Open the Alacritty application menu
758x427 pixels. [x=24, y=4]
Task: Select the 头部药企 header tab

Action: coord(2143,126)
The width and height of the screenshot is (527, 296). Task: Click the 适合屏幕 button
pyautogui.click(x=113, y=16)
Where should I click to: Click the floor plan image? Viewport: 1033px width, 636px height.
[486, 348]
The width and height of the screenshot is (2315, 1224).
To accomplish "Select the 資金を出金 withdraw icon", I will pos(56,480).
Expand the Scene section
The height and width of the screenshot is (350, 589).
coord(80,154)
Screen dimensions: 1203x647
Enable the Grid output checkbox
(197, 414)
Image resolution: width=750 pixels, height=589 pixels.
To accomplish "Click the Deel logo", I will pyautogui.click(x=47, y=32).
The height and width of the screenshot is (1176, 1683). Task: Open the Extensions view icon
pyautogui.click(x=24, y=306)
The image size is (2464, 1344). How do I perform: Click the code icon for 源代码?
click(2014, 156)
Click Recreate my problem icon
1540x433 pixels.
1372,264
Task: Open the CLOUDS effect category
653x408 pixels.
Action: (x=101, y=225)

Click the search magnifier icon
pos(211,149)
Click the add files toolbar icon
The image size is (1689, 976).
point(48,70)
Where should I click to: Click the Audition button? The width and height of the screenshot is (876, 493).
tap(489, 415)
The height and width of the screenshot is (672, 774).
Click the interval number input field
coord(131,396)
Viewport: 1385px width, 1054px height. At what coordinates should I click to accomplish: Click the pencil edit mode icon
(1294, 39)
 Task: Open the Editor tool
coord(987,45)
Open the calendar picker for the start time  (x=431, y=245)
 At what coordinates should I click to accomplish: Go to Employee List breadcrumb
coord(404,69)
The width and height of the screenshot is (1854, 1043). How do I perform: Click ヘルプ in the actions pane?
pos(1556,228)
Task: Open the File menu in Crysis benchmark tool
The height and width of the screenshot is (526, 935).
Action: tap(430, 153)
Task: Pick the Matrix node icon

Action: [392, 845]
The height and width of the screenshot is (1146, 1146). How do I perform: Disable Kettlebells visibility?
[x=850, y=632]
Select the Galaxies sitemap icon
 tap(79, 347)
━━━
→ **Description of the task**:
Leaving nothing out, print each line above exactly.

→ **Answer section**:
Open the Alacritty application menu
758x427 pixels. [x=24, y=4]
Task: Select the 头部药企 header tab

Action: coord(2143,126)
The width and height of the screenshot is (527, 296). Task: Click the 适合屏幕 button
pyautogui.click(x=113, y=16)
Where should I click to: Click the floor plan image? Viewport: 1033px width, 636px height.
[486, 348]
The width and height of the screenshot is (2315, 1224).
To accomplish "Select the 資金を出金 withdraw icon", I will pos(56,480).
Expand the Scene section
The height and width of the screenshot is (350, 589).
coord(80,154)
Screen dimensions: 1203x647
Enable the Grid output checkbox
(197, 414)
Image resolution: width=750 pixels, height=589 pixels.
To accomplish "Click the Deel logo", I will pyautogui.click(x=47, y=32).
The height and width of the screenshot is (1176, 1683). Task: Open the Extensions view icon
pyautogui.click(x=24, y=306)
The image size is (2464, 1344). How do I perform: Click the code icon for 源代码?
click(2014, 156)
Click Recreate my problem icon
1540x433 pixels.
1372,264
Task: Open the CLOUDS effect category
653x408 pixels.
Action: (x=101, y=225)

Click the search magnifier icon
pos(211,149)
Click the add files toolbar icon
The image size is (1689, 976).
point(48,70)
Where should I click to: Click the Audition button? The width and height of the screenshot is (876, 493).
tap(489, 415)
The height and width of the screenshot is (672, 774).
Click the interval number input field
coord(131,396)
Viewport: 1385px width, 1054px height. At what coordinates should I click to accomplish: Click the pencil edit mode icon
(1294, 39)
 Task: Open the Editor tool
coord(987,45)
Open the calendar picker for the start time  (x=431, y=245)
 At what coordinates should I click to accomplish: Go to Employee List breadcrumb
coord(404,69)
The width and height of the screenshot is (1854, 1043). How do I perform: Click ヘルプ in the actions pane?
pos(1556,228)
Task: Open the File menu in Crysis benchmark tool
The height and width of the screenshot is (526, 935).
Action: tap(430, 153)
Task: Pick the Matrix node icon

Action: [392, 845]
The height and width of the screenshot is (1146, 1146). How do I perform: Disable Kettlebells visibility?
[x=850, y=632]
Select the Galaxies sitemap icon
 tap(79, 347)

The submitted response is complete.